Alle 16.45 arrivano le camionette. Trecentocinquanta agenti agli ordini del vicequestore Giulio Cafari Panico, affiancati dai carabinieri del colonnello Giudici. Prima gli idranti, poi i lacrimogeni. Infine i fucili. La folla arretra verso il quartiere San Rocco. Qualcuno trascina tavoli, assi di legno, sedie. Barricate improvvisate. La risposta è una raffica di fuoco. Non colpi in aria. Non spari d’avvertimento. Si spara ad altezza d’uomo.Alla fine si conteranno 182 colpi di mitra, 14 di moschetto e 39 di pistola.
Sul selciato restano cinque uomini: Lauro Farioli, ventidue anni; Ovidio Franchi, diciannove; Marino Serri, quarantuno, partigiano della 76ª SAP; Afro Tondelli, trentasei, anche lui partigiano della 76ª SAP; Emilio Reverberi, trentanove anni, partigiano e commissario politico del distaccamento “G. Amendola”. Operai. Comunisti. Uomini che il fascismo lo avevano già combattuto con le armi.
I feriti ufficiali sono sedici, quelli abbastanza gravi da essere ricoverati.

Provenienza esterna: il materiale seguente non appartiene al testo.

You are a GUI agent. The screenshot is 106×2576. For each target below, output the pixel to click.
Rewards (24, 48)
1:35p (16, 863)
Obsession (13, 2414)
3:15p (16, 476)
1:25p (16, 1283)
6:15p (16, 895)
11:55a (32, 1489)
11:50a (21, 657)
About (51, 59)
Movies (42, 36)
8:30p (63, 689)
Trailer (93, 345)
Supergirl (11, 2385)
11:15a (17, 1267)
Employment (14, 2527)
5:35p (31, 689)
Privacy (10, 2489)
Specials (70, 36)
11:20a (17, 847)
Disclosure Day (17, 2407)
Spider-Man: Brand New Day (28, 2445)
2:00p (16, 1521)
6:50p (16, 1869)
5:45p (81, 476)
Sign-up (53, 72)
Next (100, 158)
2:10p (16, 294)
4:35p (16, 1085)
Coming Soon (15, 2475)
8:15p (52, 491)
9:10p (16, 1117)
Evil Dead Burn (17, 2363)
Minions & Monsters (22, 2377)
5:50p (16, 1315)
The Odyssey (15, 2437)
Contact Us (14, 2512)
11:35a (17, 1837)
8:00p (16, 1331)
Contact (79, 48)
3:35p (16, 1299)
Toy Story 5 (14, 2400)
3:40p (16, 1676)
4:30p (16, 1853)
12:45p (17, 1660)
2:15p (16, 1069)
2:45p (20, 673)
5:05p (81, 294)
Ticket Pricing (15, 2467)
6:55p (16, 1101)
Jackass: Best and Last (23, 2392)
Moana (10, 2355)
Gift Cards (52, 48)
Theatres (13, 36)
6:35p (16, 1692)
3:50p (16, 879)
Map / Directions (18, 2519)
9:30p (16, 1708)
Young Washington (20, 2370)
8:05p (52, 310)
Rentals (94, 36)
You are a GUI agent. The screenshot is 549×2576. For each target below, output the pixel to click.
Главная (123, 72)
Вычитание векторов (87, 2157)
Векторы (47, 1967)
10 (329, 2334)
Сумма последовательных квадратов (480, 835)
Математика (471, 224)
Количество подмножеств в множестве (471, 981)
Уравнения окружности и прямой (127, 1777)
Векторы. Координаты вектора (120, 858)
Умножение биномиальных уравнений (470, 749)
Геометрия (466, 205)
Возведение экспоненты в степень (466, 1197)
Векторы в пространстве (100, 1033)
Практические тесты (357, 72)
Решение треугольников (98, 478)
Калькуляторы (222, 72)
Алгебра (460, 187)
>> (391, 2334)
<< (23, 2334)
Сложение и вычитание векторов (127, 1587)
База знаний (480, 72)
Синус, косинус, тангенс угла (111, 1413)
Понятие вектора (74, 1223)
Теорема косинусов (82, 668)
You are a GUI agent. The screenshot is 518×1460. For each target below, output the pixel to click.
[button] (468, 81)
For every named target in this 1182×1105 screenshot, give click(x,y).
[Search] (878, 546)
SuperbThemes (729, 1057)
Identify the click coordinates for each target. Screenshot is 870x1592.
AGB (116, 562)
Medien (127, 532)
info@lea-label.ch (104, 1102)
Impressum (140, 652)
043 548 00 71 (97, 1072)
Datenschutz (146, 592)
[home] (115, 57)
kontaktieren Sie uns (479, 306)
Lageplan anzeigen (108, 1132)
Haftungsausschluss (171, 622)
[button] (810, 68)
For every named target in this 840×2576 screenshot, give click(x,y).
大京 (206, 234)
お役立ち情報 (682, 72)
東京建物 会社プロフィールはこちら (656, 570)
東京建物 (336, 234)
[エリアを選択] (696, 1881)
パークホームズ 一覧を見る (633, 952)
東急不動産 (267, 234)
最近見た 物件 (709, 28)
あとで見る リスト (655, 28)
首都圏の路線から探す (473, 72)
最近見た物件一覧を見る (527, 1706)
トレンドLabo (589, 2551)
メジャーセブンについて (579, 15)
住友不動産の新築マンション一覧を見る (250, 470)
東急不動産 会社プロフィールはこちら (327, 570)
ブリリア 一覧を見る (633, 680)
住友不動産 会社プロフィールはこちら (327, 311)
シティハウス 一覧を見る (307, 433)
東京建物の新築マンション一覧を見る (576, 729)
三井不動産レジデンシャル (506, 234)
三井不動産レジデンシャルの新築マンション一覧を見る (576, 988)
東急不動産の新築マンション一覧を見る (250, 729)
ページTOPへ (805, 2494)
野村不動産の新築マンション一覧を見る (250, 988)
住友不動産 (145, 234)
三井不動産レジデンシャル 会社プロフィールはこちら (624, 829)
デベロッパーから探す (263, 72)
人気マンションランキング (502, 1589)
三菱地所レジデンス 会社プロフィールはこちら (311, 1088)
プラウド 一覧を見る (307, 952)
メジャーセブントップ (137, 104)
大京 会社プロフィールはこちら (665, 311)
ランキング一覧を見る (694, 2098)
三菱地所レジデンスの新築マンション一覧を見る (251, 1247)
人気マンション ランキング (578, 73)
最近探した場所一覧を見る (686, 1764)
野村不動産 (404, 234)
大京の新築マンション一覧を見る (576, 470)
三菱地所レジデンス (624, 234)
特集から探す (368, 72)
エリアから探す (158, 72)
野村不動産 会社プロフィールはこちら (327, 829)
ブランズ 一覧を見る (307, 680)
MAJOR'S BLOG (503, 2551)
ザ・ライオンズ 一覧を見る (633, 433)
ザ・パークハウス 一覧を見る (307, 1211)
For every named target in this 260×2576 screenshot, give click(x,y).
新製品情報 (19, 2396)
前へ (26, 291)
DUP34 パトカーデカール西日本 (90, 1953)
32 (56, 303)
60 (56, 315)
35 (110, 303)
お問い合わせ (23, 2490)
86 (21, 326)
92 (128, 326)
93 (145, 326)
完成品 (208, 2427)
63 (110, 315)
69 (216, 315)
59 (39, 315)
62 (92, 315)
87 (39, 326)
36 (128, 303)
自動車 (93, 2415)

Gli altri tornano a casa con il sangue addosso o scompaiono nelle pieghe delle cronache.L’Italia resta senza fiato. La CGIL proclama lo sciopero generale nazionale e il Paese si ferma. Ma non è finita. L’8 luglio la polizia spara di nuovo, questa volta a Palermo: quattro morti, fra loro un ragazzo di quindici anni, trentasei feriti da arma da fuoco, centinaia di fermati e decine di arresti. Sommando Catania, Licata e gli altri scontri, alla fine saranno undici i morti di quei giorni.
La rivolta era cominciata una settimana prima, il 30 giugno, a Genova. La città medaglia d’oro della Resistenza aveva respinto il congresso del Movimento Sociale Italiano. I ragazzi con le magliette a strisce avevano difeso la memoria partigiana. Travolto dalle proteste, Tambroni è costretto alle dimissioni. Per Reggio Emilia arriva anche un processo contro un vicequestore e un agente. Finisce come troppe volte accadrà nella storia della Giustizia italiana: assoluzioni, insufficienza di prove, responsabilità dissolte. Cinque uomini sono morti sotto una pioggia di proiettili.
Eppure, davanti alla legge, nessuno ha sparato. Nessuno ha ucciso.Non si dimentica.